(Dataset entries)
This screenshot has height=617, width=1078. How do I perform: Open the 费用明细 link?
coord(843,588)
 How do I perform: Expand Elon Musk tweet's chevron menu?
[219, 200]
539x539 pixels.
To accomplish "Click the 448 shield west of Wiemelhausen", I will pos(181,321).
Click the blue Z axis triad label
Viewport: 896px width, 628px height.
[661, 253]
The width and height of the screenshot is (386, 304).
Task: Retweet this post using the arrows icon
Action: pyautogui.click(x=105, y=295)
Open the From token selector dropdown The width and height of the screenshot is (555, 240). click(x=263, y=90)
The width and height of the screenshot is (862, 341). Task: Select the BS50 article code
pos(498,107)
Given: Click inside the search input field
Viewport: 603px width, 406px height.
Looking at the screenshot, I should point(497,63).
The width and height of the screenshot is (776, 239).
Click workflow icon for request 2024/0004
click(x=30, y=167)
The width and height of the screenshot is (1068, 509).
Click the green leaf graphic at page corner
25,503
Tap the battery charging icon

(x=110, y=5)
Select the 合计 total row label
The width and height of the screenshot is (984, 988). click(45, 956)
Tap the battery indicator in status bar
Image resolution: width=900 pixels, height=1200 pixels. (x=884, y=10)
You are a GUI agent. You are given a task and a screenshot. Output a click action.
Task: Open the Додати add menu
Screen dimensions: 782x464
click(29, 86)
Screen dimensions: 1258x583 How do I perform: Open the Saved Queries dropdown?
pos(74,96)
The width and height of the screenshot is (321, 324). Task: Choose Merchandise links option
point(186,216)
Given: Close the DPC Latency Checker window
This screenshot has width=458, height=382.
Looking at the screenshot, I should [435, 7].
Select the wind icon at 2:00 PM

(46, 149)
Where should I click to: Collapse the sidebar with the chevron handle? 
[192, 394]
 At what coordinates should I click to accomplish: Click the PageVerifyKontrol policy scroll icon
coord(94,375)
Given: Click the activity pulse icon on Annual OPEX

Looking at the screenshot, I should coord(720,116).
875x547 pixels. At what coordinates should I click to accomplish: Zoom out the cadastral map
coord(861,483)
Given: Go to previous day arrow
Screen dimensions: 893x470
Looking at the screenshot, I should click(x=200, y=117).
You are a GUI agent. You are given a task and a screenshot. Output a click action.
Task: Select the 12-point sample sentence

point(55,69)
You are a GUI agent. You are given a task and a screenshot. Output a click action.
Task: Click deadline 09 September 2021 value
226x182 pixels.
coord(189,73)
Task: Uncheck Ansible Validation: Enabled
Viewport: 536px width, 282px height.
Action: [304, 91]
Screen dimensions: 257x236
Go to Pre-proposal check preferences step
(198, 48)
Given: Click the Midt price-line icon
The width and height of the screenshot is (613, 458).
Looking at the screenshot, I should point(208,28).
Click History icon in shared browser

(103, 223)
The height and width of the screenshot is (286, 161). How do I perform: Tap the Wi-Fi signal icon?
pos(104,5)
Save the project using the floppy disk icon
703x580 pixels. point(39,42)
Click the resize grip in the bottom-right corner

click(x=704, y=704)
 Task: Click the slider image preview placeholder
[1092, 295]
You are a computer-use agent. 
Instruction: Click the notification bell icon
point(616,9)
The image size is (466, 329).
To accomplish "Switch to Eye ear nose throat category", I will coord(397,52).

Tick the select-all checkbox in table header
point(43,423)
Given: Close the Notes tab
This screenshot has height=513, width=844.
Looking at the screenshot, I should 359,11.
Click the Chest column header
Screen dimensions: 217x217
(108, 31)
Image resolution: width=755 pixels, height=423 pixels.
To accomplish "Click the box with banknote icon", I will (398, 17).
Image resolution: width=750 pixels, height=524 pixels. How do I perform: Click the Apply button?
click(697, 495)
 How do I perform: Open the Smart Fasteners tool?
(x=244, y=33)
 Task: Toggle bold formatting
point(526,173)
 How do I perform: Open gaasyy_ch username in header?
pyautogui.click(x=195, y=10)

▸ **Your task**:
Please copy out all of the material above again, swapping every "Screen dimensions" for "Screen size" and changing nothing else.

▸ **Answer to the exercise**:
This screenshot has height=617, width=1078. How do I perform: Open the 费用明细 link?
coord(843,588)
 How do I perform: Expand Elon Musk tweet's chevron menu?
[219, 200]
539x539 pixels.
To accomplish "Click the 448 shield west of Wiemelhausen", I will pos(181,321).
Click the blue Z axis triad label
Viewport: 896px width, 628px height.
[661, 253]
The width and height of the screenshot is (386, 304).
Task: Retweet this post using the arrows icon
Action: pyautogui.click(x=105, y=295)
Open the From token selector dropdown The width and height of the screenshot is (555, 240). click(x=263, y=90)
The width and height of the screenshot is (862, 341). Task: Select the BS50 article code
pos(498,107)
Given: Click inside the search input field
Viewport: 603px width, 406px height.
Looking at the screenshot, I should point(497,63).
The width and height of the screenshot is (776, 239).
Click workflow icon for request 2024/0004
click(x=30, y=167)
The width and height of the screenshot is (1068, 509).
Click the green leaf graphic at page corner
25,503
Tap the battery charging icon

(x=110, y=5)
Select the 合计 total row label
The width and height of the screenshot is (984, 988). click(45, 956)
Tap the battery indicator in status bar
Image resolution: width=900 pixels, height=1200 pixels. (x=884, y=10)
You are a GUI agent. You are given a task and a screenshot. Output a click action.
Task: Open the Додати add menu
Screen size: 782x464
click(29, 86)
Screen size: 1258x583 How do I perform: Open the Saved Queries dropdown?
pos(74,96)
The width and height of the screenshot is (321, 324). Task: Choose Merchandise links option
point(186,216)
Given: Close the DPC Latency Checker window
This screenshot has width=458, height=382.
Looking at the screenshot, I should [435, 7].
Select the wind icon at 2:00 PM

(46, 149)
Where should I click to: Collapse the sidebar with the chevron handle? 
[192, 394]
 At what coordinates should I click to accomplish: Click the PageVerifyKontrol policy scroll icon
coord(94,375)
Given: Click the activity pulse icon on Annual OPEX

Looking at the screenshot, I should coord(720,116).
875x547 pixels. At what coordinates should I click to accomplish: Zoom out the cadastral map
coord(861,483)
Given: Go to previous day arrow
Screen size: 893x470
Looking at the screenshot, I should click(x=200, y=117).
You are a GUI agent. You are given a task and a screenshot. Output a click action.
Task: Select the 12-point sample sentence

point(55,69)
You are a GUI agent. You are given a task and a screenshot. Output a click action.
Task: Click deadline 09 September 2021 value
226x182 pixels.
coord(189,73)
Task: Uncheck Ansible Validation: Enabled
Viewport: 536px width, 282px height.
Action: [304, 91]
Screen size: 257x236
Go to Pre-proposal check preferences step
(198, 48)
Given: Click the Midt price-line icon
The width and height of the screenshot is (613, 458).
Looking at the screenshot, I should point(208,28).
Click History icon in shared browser

(103, 223)
The height and width of the screenshot is (286, 161). How do I perform: Tap the Wi-Fi signal icon?
pos(104,5)
Save the project using the floppy disk icon
703x580 pixels. point(39,42)
Click the resize grip in the bottom-right corner

click(x=704, y=704)
 Task: Click the slider image preview placeholder
[1092, 295]
You are a computer-use agent. 
Instruction: Click the notification bell icon
point(616,9)
The image size is (466, 329).
To accomplish "Switch to Eye ear nose throat category", I will coord(397,52).

Tick the select-all checkbox in table header
point(43,423)
Given: Close the Notes tab
This screenshot has height=513, width=844.
Looking at the screenshot, I should 359,11.
Click the Chest column header
Screen size: 217x217
(108, 31)
Image resolution: width=755 pixels, height=423 pixels.
To accomplish "Click the box with banknote icon", I will (398, 17).
Image resolution: width=750 pixels, height=524 pixels. How do I perform: Click the Apply button?
click(697, 495)
 How do I perform: Open the Smart Fasteners tool?
(x=244, y=33)
 Task: Toggle bold formatting
point(526,173)
 How do I perform: Open gaasyy_ch username in header?
pyautogui.click(x=195, y=10)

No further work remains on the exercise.